We see all of that in Cassandra Clare's books. By showing us a myriad of different desires and by showing the people who have them as, in most cases, good and heroic people, these books let people who have desires condemned by others know they can and should be part of stories. They let those who have conventional desires put themselves mentally into the position of characters who do not. We have Magnus “Freewheeling Bisexual” Bane, and we also have Isabelle “Nothing Less Than Seven Inches, That's My Motto” Lightwood, an expert fighter who has been around the block and underneath the kitchen table, baby, who loves boys and loves pink and loves weaponry. She is no less heroic than any of the male Shadowhunters: She is never shamed for her desires. She is not elevated above all other women as the sole badass babe, though: Clary is not a trained fighter, but she brings other skills to the table. Clary, Isabelle, and Maia are all shown as having different strengths and growing slowly closer because of them. And Clary, Isabelle, and Maia all have sexy desires that they sometimes act on and sometimes do not, and either way, it's okay.

The message of all these different portrayals of all these different desires is that we cannot control our desires and that no desire is inherently bad. Some desires should not be
acted
on (my desire to murder everyone I see before noon, I definitely have to get a lid on. I'm going through postmen like nobody's business), but nobody should be condemned for what they feel.
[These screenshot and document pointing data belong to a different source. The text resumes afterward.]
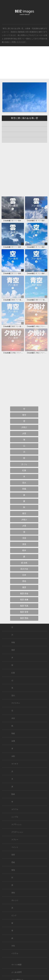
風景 (24, 587)
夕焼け (24, 427)
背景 (13, 854)
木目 (13, 718)
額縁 (13, 794)
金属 (13, 741)
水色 (13, 946)
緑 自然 (24, 563)
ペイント (15, 847)
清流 (24, 544)
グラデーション (17, 832)
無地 (13, 870)
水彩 (13, 756)
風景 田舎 (24, 593)
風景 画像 (24, 600)
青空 (24, 415)
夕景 (24, 433)
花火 (24, 482)
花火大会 (24, 569)
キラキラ (15, 764)
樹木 (24, 550)
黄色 (13, 892)
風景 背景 (24, 612)
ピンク (14, 915)
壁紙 (13, 862)
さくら (24, 464)
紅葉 (24, 470)
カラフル (15, 809)
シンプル (15, 817)
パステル (15, 953)
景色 (24, 581)
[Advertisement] (24, 64)
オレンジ (15, 900)
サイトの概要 (16, 964)
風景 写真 (24, 606)
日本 (24, 575)
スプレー (15, 840)
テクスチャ (15, 703)
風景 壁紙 (24, 618)
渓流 (24, 538)
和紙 (13, 733)
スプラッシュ (16, 824)
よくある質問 (16, 972)
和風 (24, 489)
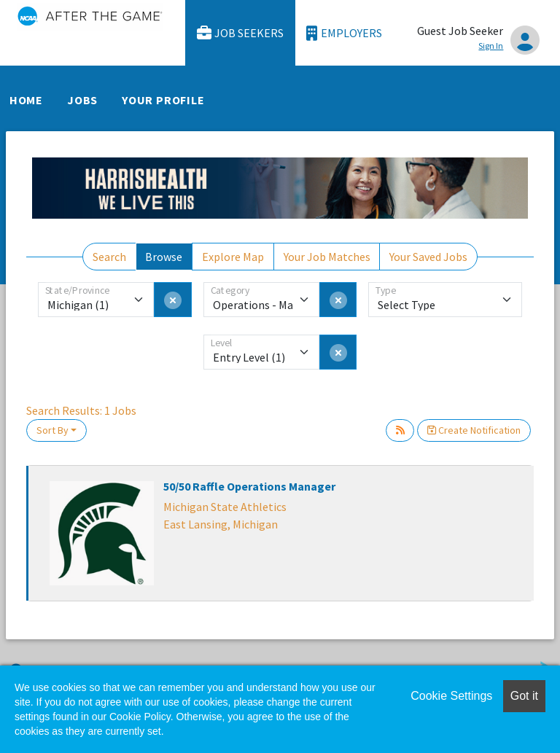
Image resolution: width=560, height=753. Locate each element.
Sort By (52, 430)
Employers (344, 33)
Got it (524, 695)
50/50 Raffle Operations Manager (249, 486)
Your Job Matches (327, 257)
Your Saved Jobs (428, 257)
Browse (163, 257)
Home (26, 100)
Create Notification (474, 430)
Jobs (82, 100)
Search (109, 257)
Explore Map (233, 257)
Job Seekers (241, 33)
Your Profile (163, 100)
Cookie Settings (451, 695)
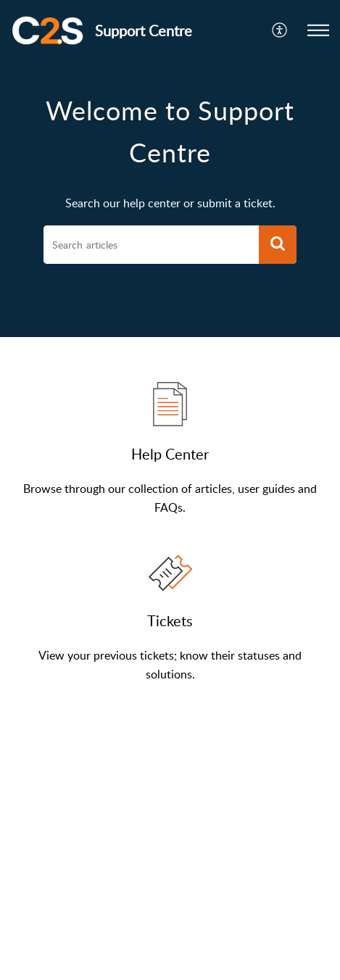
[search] (151, 245)
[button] (280, 30)
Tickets (170, 620)
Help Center (170, 454)
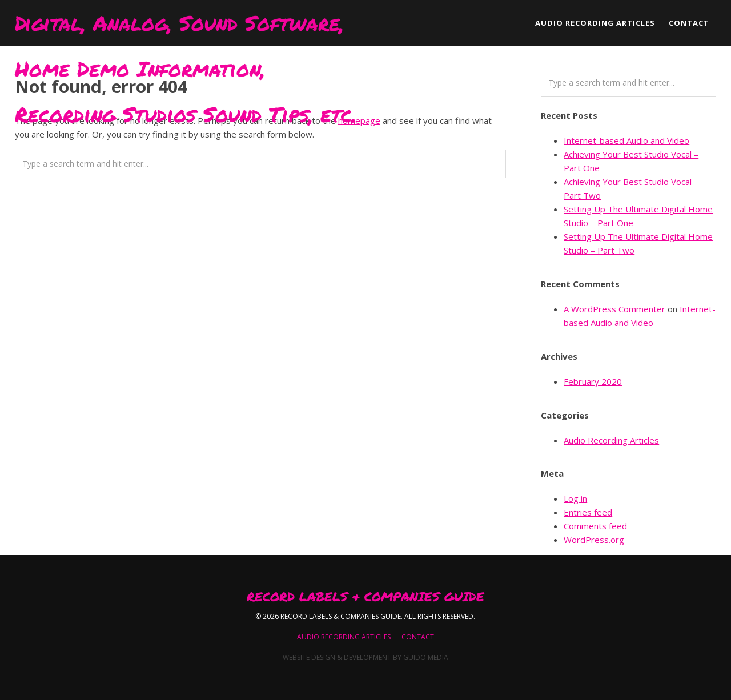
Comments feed (595, 526)
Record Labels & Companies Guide (366, 597)
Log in (575, 498)
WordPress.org (594, 540)
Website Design (309, 657)
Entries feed (588, 512)
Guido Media (425, 657)
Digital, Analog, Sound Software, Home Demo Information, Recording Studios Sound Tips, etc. (186, 27)
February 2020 (593, 381)
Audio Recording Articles (611, 440)
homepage (359, 120)
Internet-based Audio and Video (626, 140)
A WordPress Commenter (614, 309)
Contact (417, 637)
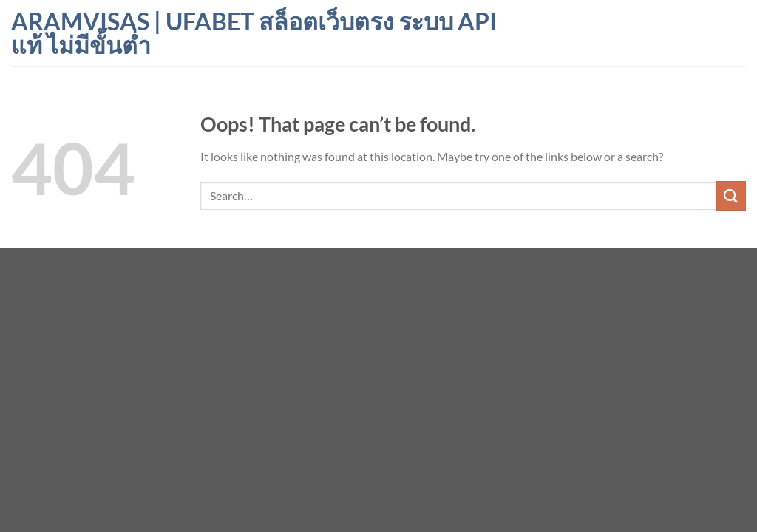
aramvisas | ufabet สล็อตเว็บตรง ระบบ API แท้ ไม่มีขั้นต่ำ (254, 33)
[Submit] (731, 195)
And if the people involved are both enjoying themselves and want to act on those feelings…that's fine too. Take Isabelle and Simon's first time at the all-youcan-bite buffet:

I
SABELLE:
You should bite me.

S
IMON:
Well, I never.

I
SABELLE:
It's cool, bro, I'm consenting, and consent is sexy!

S
IMON:
But surely I should not treat my lady friend as a handy snack! You are not string cheese! You are not a fruit cup! You are not a macrobiotic yogurt drink!…Sorry, I miss human food sometimes.

I
SABELLE:
No, you should totally bite me. The conflation between the vampire bite and sex is totally a literary archetype.

S
IMON:
But I never fanged a girl before. I mean, I fanged Jace that one time, but I was all dizzy and we were on a boat—you know how wild those cruises can get—and it meant nothing and he was honestly more into it than I was.